Recent years have seen a growing acknowledgment from local, state, and federal governments that Indigenous peoples actively and carefully stewarded their homelands prior to colonization. Indigenous peoples cultivated crops, utilized cultural fire, and maintained the environment so well that early settlers were astonished by the abundance they encountered. On the Klamath River, "salmon were so plentiful, according to the reports of the early settlers, that in fording the stream it was with difficulty that they could induce their horses to make the attempt, on account of the river being alive with the finny tribe” (R.D. Hume, Salmon of the Pacific Coast, 1893). Colonization, land dispossession, and genocide disrupted that Indigenous land management and resulted in a world that is fundamentally out of balance.

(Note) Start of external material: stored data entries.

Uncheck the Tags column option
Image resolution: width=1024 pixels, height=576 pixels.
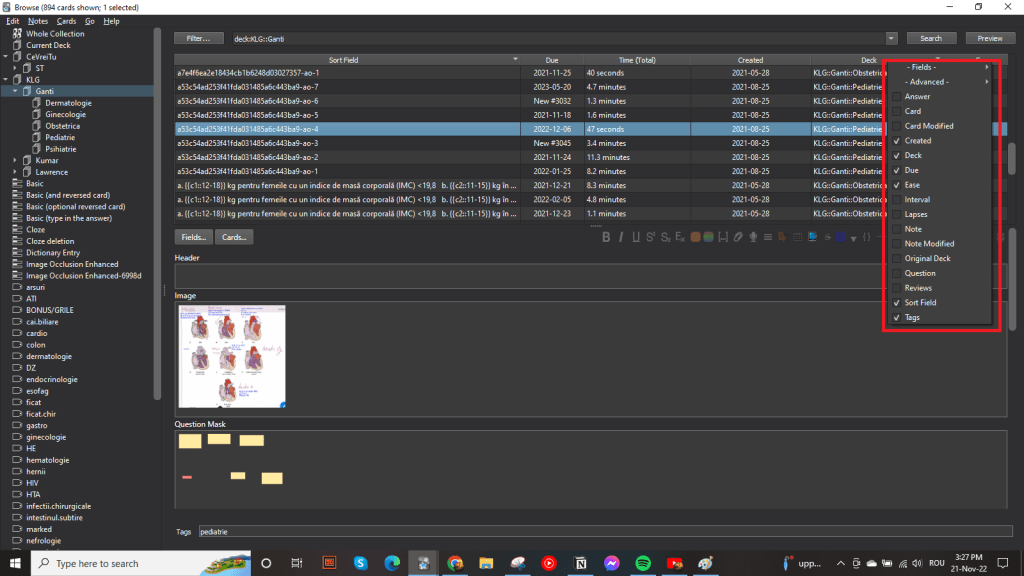tap(897, 317)
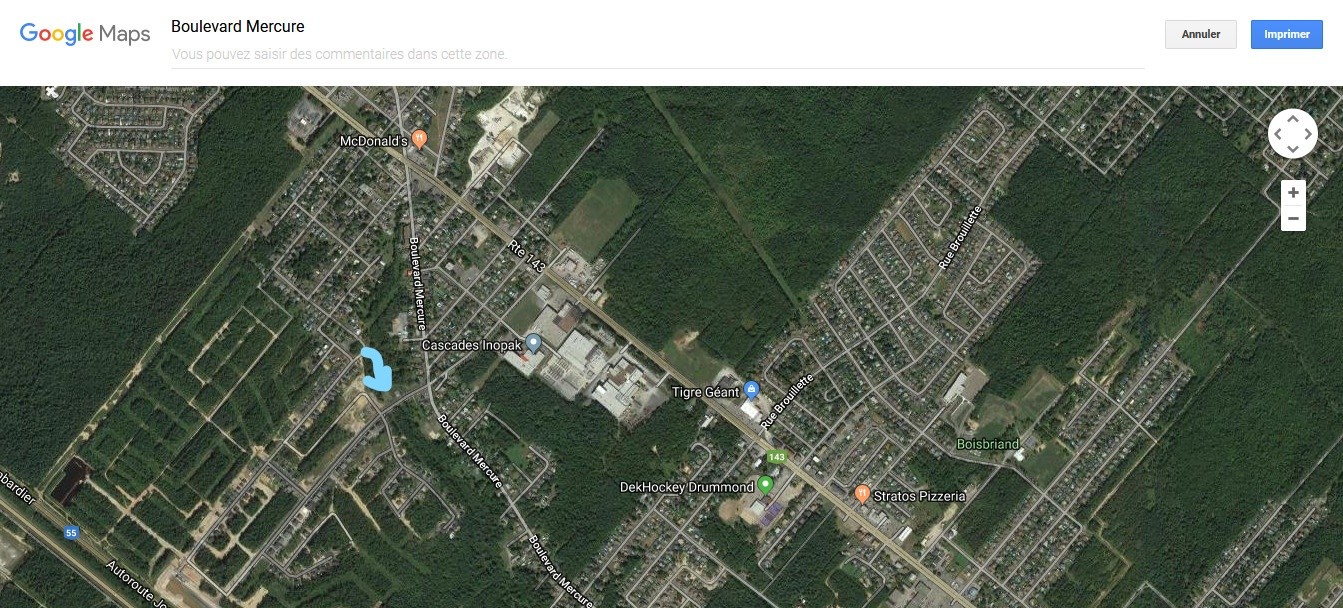Screen dimensions: 1343x608
Task: Pan map down with the bottom arrow
Action: click(x=1293, y=149)
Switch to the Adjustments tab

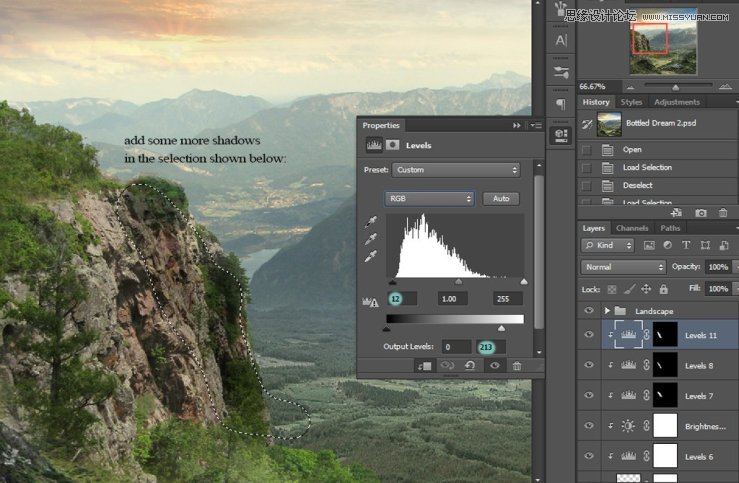677,102
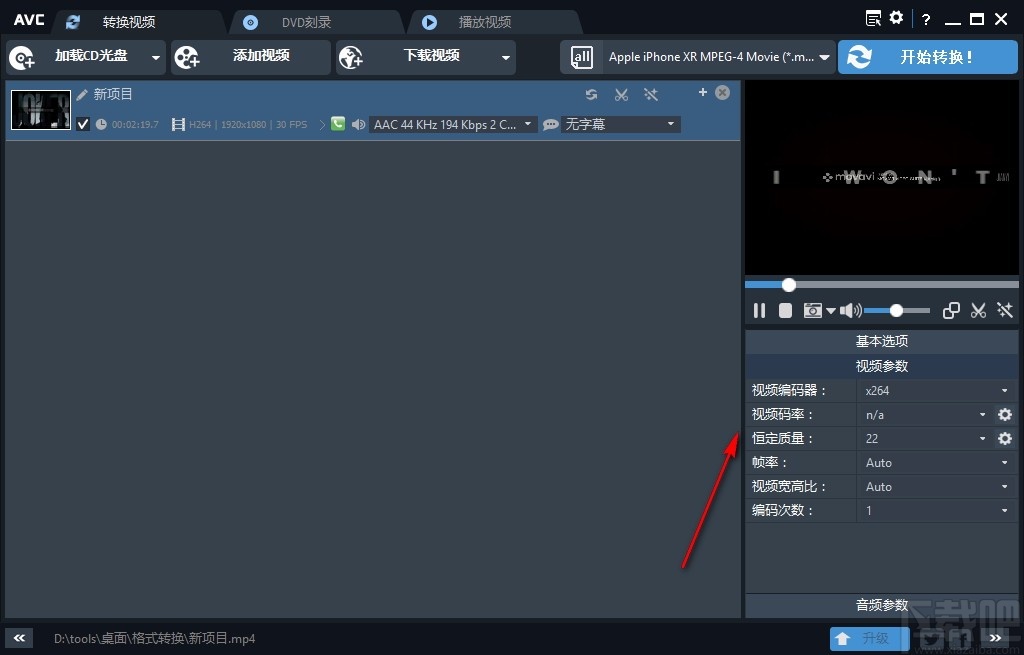Screen dimensions: 1024x655
Task: Take a snapshot with the camera icon
Action: [812, 310]
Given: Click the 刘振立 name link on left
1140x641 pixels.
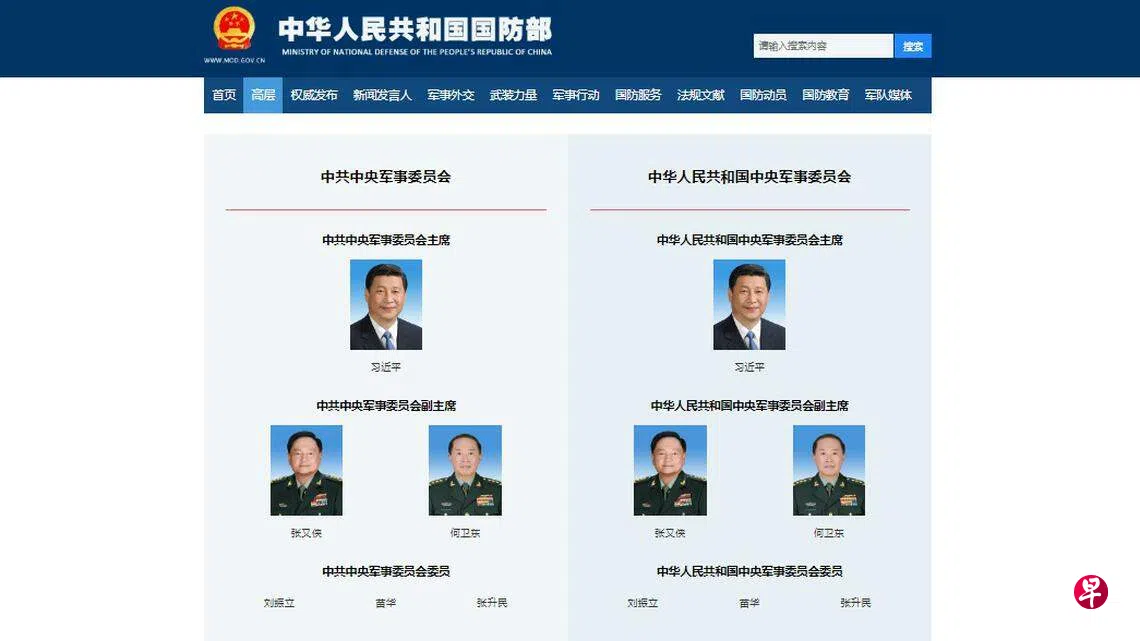Looking at the screenshot, I should click(x=279, y=602).
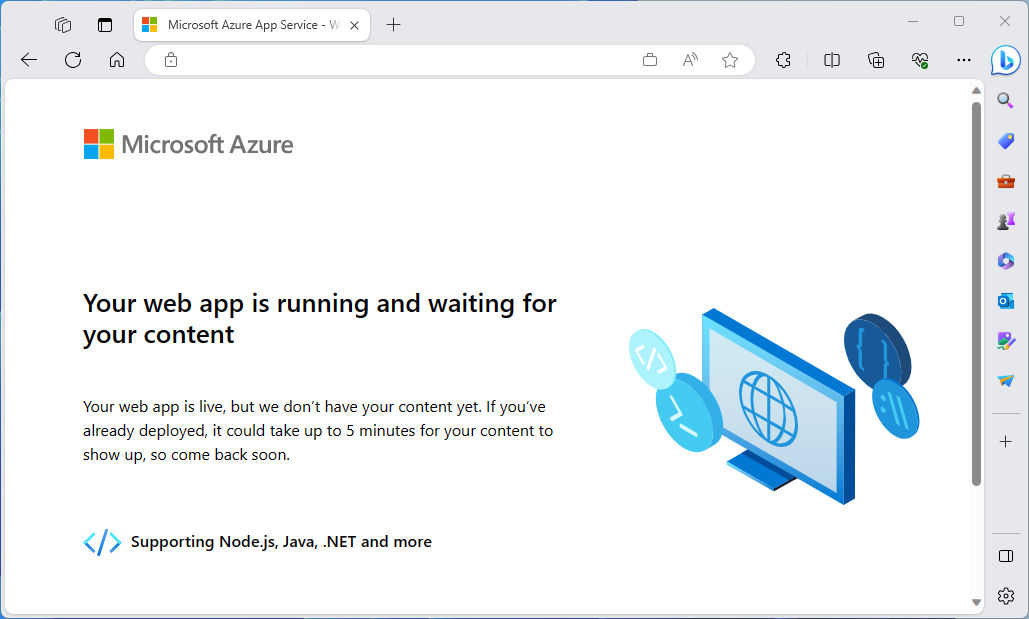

Enter tribal co-management. The idea seems simple at first glance. Non-tribal governments invite Tribal governments to enter into agreements to jointly manage the Tribe’s ancestral territory. The Tribe regains access and some control over its ancestral lands, and in return, the non-tribal government receives much-needed support managing the land. It’s certainly not land back, as many Indigenous people have been demanding, but if done correctly, it could be a step in that direction.
In September 2020, Governor Newsom issued a Statement of Administration Policy stating unequivocally that “it is the policy of this administration to…seek opportunities to support California tribes’ co-management of and access to natural lands that are within a California tribe’s ancestral land and under the ownership or control of the State of California.” A proposed law, Assembly Bill 1284, would enshrine that statement into California law for the California Natural Resources Agency. The Biden Administration is also pushing for these agreements on federal lands. In 2021, USDA and DOI signed Joint Secretarial Order 3403, committing to Tribal co-stewardship, including through written co-stewardship agreements with Tribal Nations.

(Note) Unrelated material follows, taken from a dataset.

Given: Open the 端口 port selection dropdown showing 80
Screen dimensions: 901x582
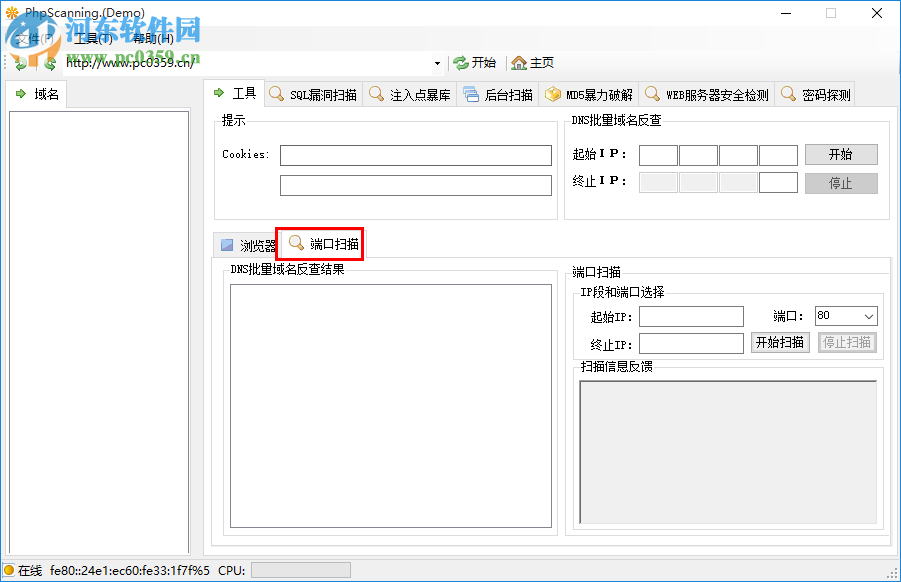Looking at the screenshot, I should tap(867, 314).
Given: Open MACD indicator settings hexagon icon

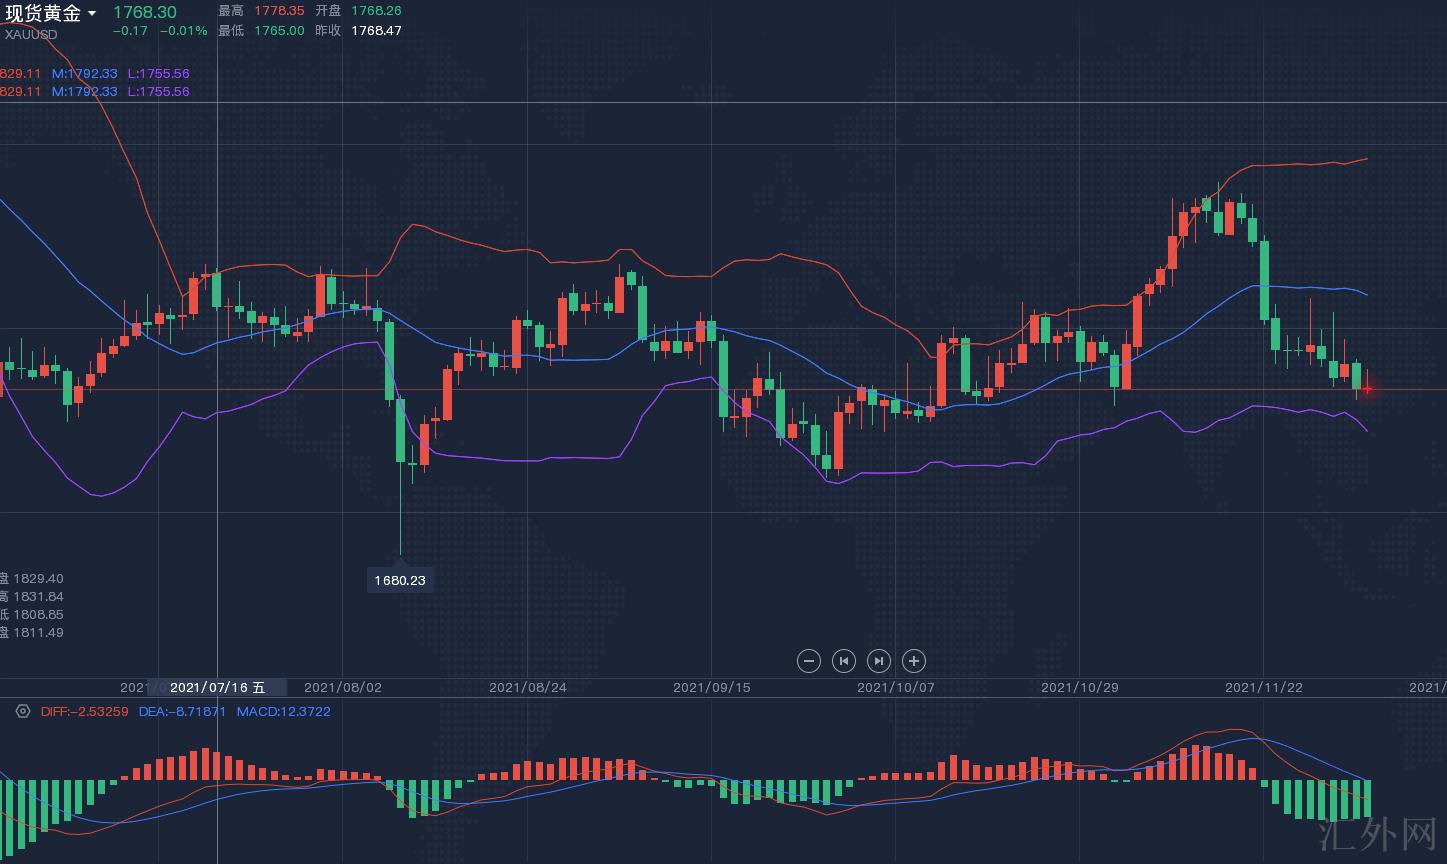Looking at the screenshot, I should click(x=23, y=711).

All of this is very exciting, but it presupposes a fundamental question. What exactly does co-management mean?
The federal government surveyed tribal leaders nationwide on this topic and learned that, to them, tribal co-management means tribal governments obtaining equal decision-making authority with the federal government and a focus on long-term planning, not project-by project-consultation.
The California Fish & Game Commission defines co-management as “a collaborative effort established through an agreement in which two or more sovereigns mutually negotiate, define, and allocate amongst themselves the sharing of management functions and responsibilities for a given territory, area or set of natural resources.”
In response to years of protest in Jackson Demonstration State Forest (JDSF), the California Department of Forestry & Fire Protection (CAL FIRE) has extended opportunities to local Tribes to co-manage discrete projects, including a 75-acre portion of a 500-acre timber harvest plan, a prescribed fire project to stimulate acorn production, and renaming a trail to a culturally relevant name. They have also created a Tribal Advisory Council that has advised, but falls short on co-directing, CAL FIRE on JDSF management decisions.
Internationally, governments have tried other models. In Canada and Australia, for example, national parks and wildlife areas are being governed by boards with members appointed both by the non-indigenous and Indigenous governments. Many of these agreements stem from the United Nations’ call to achieve free, prior, and informed consent before conducting any activities on Indigenous land. For many, this requirement, found within the United Nations Declaration On The Rights Of Indigenous Peoples, is the gold standard for working with Indigenous people to morally operate on their lands. While the U.S. has supported the declaration, it has yet to create any legally binding mechanisms that enforce these consent requirements.
One thing is clear. The term “co-management” means different things to different people. In EPIC’s view, for co-management to succeed, non-native governments must be willing to share power and not simply responsibility. In order for non-native governments to achieve free, prior, and informed consent, Indigenous nations must be able to say “no” to proposed actions and then be listened to. Anything less is not truly co-management, but more of the consultation that has been the operating paradigm for decades.